CyberHoot Newsletter – December 2021

Software as a Service (SaaS) Risks and Challenges

Software as a Service (SaaS) applications have transformed businesses over the last decade providing enormous value. SaaS solutions have enabled businesses to continue operating during the pandemic with a remote workforce whose tools are cloud-based instead of office-based or desktop-based. With this SaaS power come new challenges and risks. Read this CyberHoot article to learn more.

Vulnerability Advisory: Apache Log Binary (Log4J)

A critical vulnerability (CVE severity =10, the worst possible) is being targeted on the Internet. Called “Log4Shell” , this vulnerability is found in Apache Webserver’s Log4j (v2.0 – 2.14.1). It was disclosed on 12/9/21. Log4Shell (CVE-2021-44228) allows remote code execution on vulnerable servers. Learn more at CyberHoot.

Job Scam Attack: Fake Offers and Checks

The pandemic has created new opportunities for social engineering attacks on unsuspecting users. One method of attack has been successful enough to force the FBI to release a warning. Cybercriminals are using fake job listings to target applicants to steal their Personally Identifiable Information (PII) and then steal the identities. Remote work is causing more of these attacks to surface.
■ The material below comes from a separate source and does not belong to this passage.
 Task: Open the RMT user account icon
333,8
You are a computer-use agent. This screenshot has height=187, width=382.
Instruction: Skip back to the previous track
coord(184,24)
GoDaddy Password Breach Affects Over A Million Users

The US Securities and Exchange Commission (SEC) has published a “Security Incident” submitted by web services giant, GoDaddy. GoDaddy says that in November 2021, it realized that there were cybercriminals in its network, kicked them out, tried to determine when the hackers got in, and what they managed to do while on the inside.

Be Wary of ‘Black Friday’ Scams

We’ve made it through the majority of 2021 and into the Holiday season, allowing us to celebrate by getting together with family and friends and perhaps doing a little shopping for them too. As with any other year, it’s a good time to find great deals but it’s equally important to be wary of “too good to be true” deals. Hackers exploit consumer excitement on these big shopping days each and every year.
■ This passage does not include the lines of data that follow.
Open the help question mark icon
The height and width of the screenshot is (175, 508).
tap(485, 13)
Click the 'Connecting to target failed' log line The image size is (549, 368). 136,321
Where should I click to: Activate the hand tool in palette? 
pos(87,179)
Employee SSNs Exposed in California Pizza Kitchen Breach

California Pizza Kitchen (CPK) has more than 250 locations across 32 states. CPK experienced a data breach exposing the full names and Social Security Numbers (SSNs) of current and former employees. The Maine Attorney Generals’ website reported this “external system breach” had occurred in Sep. 2021 and impacted nearly all 103,767 employees, according to the Data Breach notification report.

Customer Spotlight

"The team at Cyberhoot has been very friendly, professional, and helpful throughout the time we have used the product over the last 18 months. We are only a small company with fewer than 100 employees and a large compliance obligation, Cyberhoot was one of the few companies that allow a small company to use its services for less than 150 employees. The training and phishing modules are continuing to grow and they are always open to feedback and will make changes to improve the overall experience. Using the short videos 1 to 2 times a month to deliver training works a lot better with our staff and I have had positive feedback that this way is much better than a large training block once a year. We are so pleased with the product, that we have been recommended it also to our own clients"

ANONYMOUS

IT Infrastructure Manager

CyberHoot Product Update

Awareness Training Program News

Official 2022 Cybersecurity Awareness Program Published

CyberHoot has finalized the 2022 Cybersecurity Foundational Training Program (Year 3 Recommended). You can find the new training program inside of your Program Library, ready to be assigned for 2022. Continue using CyberHoots ‘Foundational Training Program’ to stay on top of current threats your users face on a day-to-day basis.

New CyberHoot Features

Top 10 Least Compliant Users Assignment Reminders

We added the ability to resend outstanding assignments to the list of users found in the Top 10 Least Compliant Users table on the dashboard. Click the ‘envelope’ icon to the right of the user’s name to send their assignments.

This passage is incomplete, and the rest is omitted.